Animal advocates to protest outside Paramus pet shop shut after animal-abuse charges
PARAMUS — Protesters planned a demonstration Saturday outside an embattled pet shop that was shut down earlier this week after 67 puppies were found in a near-freezing van parked behind the store.
"The owner is a puppy mill breeder, transporter, middleman and seller of puppies. We want him shut down and prosecuted. This most recent 'situation is not his first offense," reads a message on the Facebook page Just Pups Protest.
The protest comes a day after a Superior Court judge denied Just Pups owner Vincent LoSacco's request to lift the municipal order shuttering his store until at least a Health Board hearing next month.
LoSacco, who owns a chain of pet stores in the state — including one that was closed in East Brunswick after the New Jersey Society for the Prevention of Cruelty to Animals issued 267 violations — has said authorities misrepresented the condition of the puppies, which they said were found covered in their own feces.
Just Pups has become the latest focal point in an ongoing campaign by animal-welfare advocates against pet shops, which critics say mostly obtain their animals from so-called puppy and kitten mills that overbreed animals in inhumane conditions. Advocates say people interested in getting a pet should visit animal shelters or contact legitimate animal breeders.
In December, after the owner of an Avenel pet store was arrested on animal-abuse charges, state Sen. Raymond Lesniak, D-Union, introduced legislation to ban the commercial sale of cats and dogs from mills. The state's "pet lemon law" already protects customers who are sold sick animals by pet shops.
In January, state officials cited two dozen pet stores for violating Pet Purchase Protection Act provisions requiring that animal cages list breeding and medical histories.
The Paramus Board of Health has postponed their special meeting about the store on Route 17 until May 2. LoSacco had requested the delay to prepare for the hearing.
LoSacco also issued a press release on Friday repeating his explanation of the events leading to the discovery of the van. He said police tilted the van at a 45 degree angle to lift it onto a flat bed, which he said "horrified and traumatized" the puppies.
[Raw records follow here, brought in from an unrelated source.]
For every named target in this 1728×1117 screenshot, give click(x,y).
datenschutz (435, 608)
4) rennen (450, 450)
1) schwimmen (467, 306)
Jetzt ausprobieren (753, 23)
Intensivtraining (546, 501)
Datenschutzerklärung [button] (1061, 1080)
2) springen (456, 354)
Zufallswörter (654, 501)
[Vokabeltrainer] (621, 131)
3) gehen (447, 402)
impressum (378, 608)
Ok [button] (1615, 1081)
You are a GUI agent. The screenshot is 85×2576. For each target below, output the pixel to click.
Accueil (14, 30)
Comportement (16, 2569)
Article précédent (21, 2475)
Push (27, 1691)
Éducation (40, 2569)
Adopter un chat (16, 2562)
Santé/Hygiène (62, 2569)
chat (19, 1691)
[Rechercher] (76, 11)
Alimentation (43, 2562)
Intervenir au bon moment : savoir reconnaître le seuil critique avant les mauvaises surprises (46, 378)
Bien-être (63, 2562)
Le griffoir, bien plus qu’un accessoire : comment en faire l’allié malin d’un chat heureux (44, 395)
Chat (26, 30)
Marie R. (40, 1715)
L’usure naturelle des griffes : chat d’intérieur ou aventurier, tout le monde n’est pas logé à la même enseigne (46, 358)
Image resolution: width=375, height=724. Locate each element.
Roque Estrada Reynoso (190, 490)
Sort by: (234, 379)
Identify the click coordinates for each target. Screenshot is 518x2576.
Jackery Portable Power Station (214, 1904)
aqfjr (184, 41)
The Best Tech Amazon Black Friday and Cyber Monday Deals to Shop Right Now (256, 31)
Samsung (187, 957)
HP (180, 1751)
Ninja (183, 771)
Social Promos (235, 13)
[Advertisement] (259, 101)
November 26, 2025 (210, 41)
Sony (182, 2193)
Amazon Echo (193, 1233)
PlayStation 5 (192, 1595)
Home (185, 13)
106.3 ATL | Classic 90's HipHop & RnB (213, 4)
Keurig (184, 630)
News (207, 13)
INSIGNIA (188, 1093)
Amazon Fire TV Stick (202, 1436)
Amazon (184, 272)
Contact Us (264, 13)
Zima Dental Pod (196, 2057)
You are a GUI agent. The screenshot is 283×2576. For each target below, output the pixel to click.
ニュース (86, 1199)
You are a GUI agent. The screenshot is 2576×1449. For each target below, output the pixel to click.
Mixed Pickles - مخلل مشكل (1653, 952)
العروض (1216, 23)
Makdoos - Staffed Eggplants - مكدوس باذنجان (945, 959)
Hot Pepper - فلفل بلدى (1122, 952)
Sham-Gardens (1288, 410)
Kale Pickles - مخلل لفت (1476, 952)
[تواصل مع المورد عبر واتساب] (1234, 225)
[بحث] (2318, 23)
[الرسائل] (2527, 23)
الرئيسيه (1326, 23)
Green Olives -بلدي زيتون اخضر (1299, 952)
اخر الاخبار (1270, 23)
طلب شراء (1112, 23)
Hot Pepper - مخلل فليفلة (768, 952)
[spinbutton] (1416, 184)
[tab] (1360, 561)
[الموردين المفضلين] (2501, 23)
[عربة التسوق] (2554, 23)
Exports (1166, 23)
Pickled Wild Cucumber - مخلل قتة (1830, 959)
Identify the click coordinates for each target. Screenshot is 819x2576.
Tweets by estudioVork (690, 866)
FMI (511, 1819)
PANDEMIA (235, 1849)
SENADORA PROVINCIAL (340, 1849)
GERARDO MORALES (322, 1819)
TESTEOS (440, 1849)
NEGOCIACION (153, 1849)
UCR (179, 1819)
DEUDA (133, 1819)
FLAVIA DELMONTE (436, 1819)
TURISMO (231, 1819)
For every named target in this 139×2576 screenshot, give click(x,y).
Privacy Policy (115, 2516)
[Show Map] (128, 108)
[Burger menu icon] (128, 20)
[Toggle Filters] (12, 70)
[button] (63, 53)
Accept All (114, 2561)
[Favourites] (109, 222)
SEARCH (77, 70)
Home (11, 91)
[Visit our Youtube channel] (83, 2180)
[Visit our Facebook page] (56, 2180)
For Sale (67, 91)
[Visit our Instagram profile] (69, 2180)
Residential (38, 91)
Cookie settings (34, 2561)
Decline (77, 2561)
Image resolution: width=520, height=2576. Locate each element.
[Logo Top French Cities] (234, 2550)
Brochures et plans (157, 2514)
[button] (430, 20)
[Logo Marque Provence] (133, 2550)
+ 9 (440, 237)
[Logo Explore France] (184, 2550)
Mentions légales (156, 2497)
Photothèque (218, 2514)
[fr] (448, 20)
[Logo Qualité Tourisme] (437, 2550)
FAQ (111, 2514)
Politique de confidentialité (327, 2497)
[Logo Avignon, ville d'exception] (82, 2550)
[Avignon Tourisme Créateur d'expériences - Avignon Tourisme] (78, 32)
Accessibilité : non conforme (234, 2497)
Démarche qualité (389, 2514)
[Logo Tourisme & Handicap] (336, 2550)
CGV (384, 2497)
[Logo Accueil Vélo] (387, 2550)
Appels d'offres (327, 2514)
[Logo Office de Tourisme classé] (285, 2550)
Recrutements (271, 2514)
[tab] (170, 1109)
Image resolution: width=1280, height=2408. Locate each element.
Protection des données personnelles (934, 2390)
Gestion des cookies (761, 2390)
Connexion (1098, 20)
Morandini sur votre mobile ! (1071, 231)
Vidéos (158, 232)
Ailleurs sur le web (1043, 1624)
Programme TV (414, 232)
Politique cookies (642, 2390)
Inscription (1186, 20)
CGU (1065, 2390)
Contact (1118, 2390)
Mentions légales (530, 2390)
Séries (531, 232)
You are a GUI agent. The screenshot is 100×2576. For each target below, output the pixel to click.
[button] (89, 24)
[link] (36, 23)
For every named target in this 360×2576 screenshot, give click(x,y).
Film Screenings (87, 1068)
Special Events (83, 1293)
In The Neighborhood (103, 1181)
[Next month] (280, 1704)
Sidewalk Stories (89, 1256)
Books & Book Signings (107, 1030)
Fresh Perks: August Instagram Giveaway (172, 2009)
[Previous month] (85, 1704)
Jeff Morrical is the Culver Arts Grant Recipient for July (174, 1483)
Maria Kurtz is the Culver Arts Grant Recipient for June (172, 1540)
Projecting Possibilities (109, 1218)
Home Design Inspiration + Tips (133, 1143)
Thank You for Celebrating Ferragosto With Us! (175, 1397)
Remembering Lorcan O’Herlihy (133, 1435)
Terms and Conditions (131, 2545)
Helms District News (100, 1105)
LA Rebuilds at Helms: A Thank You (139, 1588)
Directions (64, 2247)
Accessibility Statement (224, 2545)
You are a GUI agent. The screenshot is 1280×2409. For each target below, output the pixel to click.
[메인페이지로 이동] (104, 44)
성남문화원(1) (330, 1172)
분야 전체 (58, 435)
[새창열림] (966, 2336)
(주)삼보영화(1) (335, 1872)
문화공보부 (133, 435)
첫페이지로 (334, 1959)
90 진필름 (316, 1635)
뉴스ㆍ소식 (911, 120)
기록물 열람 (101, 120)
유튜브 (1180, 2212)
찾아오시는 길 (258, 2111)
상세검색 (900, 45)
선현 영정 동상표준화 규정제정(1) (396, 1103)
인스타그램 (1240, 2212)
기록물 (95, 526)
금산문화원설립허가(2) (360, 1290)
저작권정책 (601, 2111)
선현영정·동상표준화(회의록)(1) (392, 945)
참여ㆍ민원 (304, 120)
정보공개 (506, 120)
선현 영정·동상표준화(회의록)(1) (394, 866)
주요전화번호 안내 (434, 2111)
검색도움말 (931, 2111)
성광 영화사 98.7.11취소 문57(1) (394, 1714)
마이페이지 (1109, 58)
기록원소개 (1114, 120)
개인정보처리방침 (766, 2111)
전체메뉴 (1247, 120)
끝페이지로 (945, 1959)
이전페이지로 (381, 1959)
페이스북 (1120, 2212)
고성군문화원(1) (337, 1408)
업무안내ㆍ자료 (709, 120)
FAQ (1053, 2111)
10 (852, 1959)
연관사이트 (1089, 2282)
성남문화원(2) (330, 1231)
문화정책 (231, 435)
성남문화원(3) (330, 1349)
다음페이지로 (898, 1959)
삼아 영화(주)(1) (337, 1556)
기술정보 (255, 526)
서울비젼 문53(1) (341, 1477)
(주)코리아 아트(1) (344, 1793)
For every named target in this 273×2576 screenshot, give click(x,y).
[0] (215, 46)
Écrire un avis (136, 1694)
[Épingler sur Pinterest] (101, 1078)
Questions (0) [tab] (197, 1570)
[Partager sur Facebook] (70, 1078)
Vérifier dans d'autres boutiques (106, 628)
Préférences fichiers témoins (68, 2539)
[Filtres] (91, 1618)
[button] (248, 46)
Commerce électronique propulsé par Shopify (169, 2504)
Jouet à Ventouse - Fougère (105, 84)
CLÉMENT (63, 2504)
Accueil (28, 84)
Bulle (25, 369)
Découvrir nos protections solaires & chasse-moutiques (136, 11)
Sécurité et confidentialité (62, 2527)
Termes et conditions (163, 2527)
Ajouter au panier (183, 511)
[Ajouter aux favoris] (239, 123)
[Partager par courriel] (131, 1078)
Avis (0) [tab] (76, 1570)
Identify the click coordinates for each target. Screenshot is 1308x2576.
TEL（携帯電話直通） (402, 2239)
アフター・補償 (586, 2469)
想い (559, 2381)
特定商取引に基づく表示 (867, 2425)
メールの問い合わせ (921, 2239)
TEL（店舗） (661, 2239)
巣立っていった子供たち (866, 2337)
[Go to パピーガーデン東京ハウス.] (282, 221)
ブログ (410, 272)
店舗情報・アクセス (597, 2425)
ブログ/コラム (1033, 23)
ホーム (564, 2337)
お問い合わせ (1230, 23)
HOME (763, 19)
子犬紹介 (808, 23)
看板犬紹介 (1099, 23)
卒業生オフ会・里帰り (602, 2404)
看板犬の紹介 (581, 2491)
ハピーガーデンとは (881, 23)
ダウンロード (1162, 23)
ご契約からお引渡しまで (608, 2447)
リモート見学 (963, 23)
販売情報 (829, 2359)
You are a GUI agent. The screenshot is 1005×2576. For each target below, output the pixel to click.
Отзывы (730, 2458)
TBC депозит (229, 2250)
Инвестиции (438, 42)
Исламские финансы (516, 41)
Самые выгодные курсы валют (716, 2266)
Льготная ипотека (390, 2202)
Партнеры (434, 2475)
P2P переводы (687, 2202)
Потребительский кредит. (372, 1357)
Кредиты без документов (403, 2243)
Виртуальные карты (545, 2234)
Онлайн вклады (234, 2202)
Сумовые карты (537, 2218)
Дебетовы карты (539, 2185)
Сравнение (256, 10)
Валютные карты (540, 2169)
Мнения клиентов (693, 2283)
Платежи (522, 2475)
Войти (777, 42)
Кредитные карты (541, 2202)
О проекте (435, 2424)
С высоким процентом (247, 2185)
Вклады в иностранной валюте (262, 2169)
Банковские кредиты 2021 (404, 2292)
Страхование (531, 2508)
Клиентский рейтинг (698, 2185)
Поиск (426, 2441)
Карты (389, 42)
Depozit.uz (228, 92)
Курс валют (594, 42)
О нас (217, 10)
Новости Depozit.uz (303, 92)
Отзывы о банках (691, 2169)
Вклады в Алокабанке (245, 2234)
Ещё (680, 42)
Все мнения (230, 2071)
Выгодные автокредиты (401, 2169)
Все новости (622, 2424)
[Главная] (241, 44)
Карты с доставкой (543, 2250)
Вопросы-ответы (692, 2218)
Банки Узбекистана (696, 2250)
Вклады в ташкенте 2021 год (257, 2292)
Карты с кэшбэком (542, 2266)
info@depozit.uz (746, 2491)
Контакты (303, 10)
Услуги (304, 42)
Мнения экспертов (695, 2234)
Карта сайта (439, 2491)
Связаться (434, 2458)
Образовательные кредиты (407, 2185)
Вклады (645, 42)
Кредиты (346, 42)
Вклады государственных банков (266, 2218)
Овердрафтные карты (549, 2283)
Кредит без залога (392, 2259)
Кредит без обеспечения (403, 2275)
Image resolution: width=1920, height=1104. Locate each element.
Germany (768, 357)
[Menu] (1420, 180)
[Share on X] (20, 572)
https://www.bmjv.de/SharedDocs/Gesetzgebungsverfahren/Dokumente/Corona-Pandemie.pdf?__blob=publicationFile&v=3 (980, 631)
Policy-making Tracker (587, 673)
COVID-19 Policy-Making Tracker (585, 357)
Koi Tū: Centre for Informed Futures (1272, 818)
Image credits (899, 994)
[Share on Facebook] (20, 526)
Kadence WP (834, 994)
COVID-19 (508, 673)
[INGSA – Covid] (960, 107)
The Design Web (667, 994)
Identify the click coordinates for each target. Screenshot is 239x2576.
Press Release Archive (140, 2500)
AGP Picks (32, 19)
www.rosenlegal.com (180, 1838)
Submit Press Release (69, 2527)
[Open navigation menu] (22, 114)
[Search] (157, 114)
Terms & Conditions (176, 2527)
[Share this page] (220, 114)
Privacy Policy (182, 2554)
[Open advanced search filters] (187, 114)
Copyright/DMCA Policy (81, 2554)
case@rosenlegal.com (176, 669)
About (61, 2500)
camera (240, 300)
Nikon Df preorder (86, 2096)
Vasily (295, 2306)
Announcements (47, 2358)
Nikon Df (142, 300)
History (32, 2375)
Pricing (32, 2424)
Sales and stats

"Those actions are what caused the puppies to defecate excessively and uncontrollably, and then be forced to roll around in it. This was due to the fact that their ability to stay still, stationary and peaceful was taken from them," LoSacco says.
He blames police and medical personnel for the condition of the dogs.
"Any cold temperatures, trauma, and unsanitary conditions that those 67 puppies experienced from the time that they were born until Monday morning April 4, 2016 was solely caused by those that were claiming to be rescuing them from the same," LoSacco wrote in his release.